How do Swiss state schools differ from schools in other countries? Find out more!
The Swiss educational philosophy emphasises subject knowledge, self-reliance and, like the US, a broad-based education. Foreign languages are considered as equally important as maths or sciences (if not more) and students in Swiss state schools are not able to drop subjects in higher secondary. By contrast, the UK curriculum is geared towards the achievement of national standards and a high level of specialisation.
In US schools, sports and and creative subjects feature prominently in the curriculum. In Switzerland these activities tend to be organized by private clubs outside school.
Start of academic learning
In Switzerland, many children do not enter the childcare system before starting Kindergarten at the age of 4 or even 5. Kindergarten has a play-based approach that does not focus on preparing children for school academically.
Many parents coming from a different system are shocked to learn that reading and writing is not taught in Swiss state schools until children enter the first grade at primary school. In countries like the UK and France, children usually join nursery at the age of 2 or 3 and start their academic learning in pre-school.
In the majority of countries, all students attend one comprehensive secondary school and might only be streamed into ability groups in single subjects. Most Swiss regions, by contrast, channel children into different performance streams and schools after primary school, from academic to more vocational streams.

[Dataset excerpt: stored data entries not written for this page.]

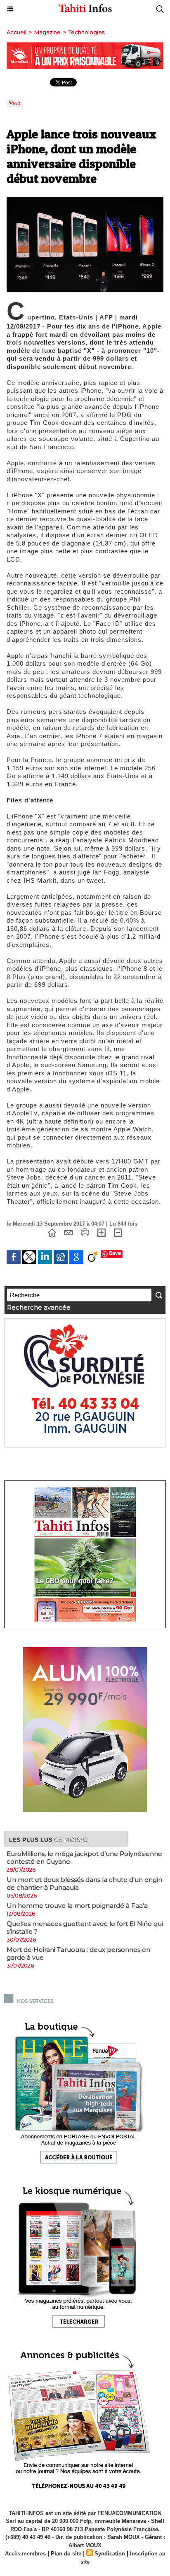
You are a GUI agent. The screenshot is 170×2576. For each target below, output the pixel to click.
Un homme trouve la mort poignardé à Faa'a (77, 1905)
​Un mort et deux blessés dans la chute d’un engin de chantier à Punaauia (84, 1883)
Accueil (16, 32)
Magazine (47, 32)
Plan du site (66, 2553)
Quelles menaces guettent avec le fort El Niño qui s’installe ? (85, 1927)
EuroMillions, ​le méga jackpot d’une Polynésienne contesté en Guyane (84, 1857)
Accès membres (25, 2553)
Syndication (109, 2553)
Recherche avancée (39, 1307)
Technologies (86, 32)
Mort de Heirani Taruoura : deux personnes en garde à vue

Competition, school ranking and league tables are widely unknown in the Swiss education sector. The choice of the ‚right‘ neighborhood is a deciding factor for many parents looking for good schools in the US or UK. Swiss parents will generally choose accommodation based on convenience or other criteria and assume that the neighborhood school will be of good quality.
Also, while schools in Switzerland do undergo cantonal achievement tests, test scores and rankings are usually not published.
Swiss state schools are generally well-resourced and staffed and there will not be significant quality differences across neighborhoods, as is often the case in other countries. This might explain why 95% of Swiss children attend state schools.
Switzerland places less emphasis on examinations than the UK and many Asian countries. Students in Swiss schools undergo continuous assessment with many tests throughout the year.
Key stage achievement exams are not common in Swiss state schools and only students completing senior academic high school will sit a final exam. While Switzerland is gradually introducing national education standards, it does not assess student’s achievement of quantifiable national standards like the UK does.
Interestingly, Swiss universities do not have entrance exams for most university programmes
(with the exception of medicine). In some regions, however, students need to pass a demanding entrance exam for access to the academic stream of secondary state school, enabling them to proceed to university at a later stage.
Classroom instruction in Switzerland tends to be more teacher-centric compared to other educational systems. Swiss schools emphasise more ‚traditional’ values, such as politeness, neatness and responsibility and the teacher has far more autonomy in the classroom than her counterparts in the UK or US.
Whereas in South Korea or France over 70% of students enter university directly after high school, in Switzerland it is around 20%. Part of the reason is that Switzerland offers many professional pathways that do not require university studies. University in Switzerland is still regarded as pathway for mostly academic professions. The majority of high-school leavers will learn a profession and might chose to gain more qualifications or a university degree after completing professional training or even several years of employment.